Each line from the one containing "Pick the caption" through the last line of the records below is to be repeated as written, with nothing added.

------ Records for processing ------

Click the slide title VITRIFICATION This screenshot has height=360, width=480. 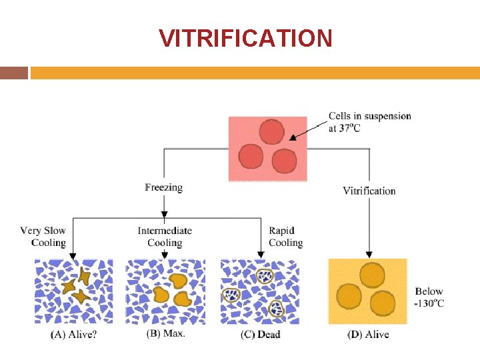coord(245,38)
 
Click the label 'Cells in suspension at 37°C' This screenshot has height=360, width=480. coord(369,122)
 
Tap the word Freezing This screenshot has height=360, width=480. coord(163,187)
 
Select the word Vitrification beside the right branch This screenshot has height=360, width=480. coord(369,191)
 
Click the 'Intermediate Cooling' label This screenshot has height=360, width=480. coord(165,237)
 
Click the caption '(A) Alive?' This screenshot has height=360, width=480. coord(73,334)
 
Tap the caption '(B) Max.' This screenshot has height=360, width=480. coord(165,333)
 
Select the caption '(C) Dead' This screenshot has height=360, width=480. coord(260,334)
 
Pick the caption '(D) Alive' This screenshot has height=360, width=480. coord(367,334)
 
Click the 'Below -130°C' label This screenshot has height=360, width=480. coord(429,297)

------

_Answer space_:
Pick the caption '(D) Alive' This screenshot has height=360, width=480. coord(367,334)
 
Click the 'Below -130°C' label This screenshot has height=360, width=480. coord(429,297)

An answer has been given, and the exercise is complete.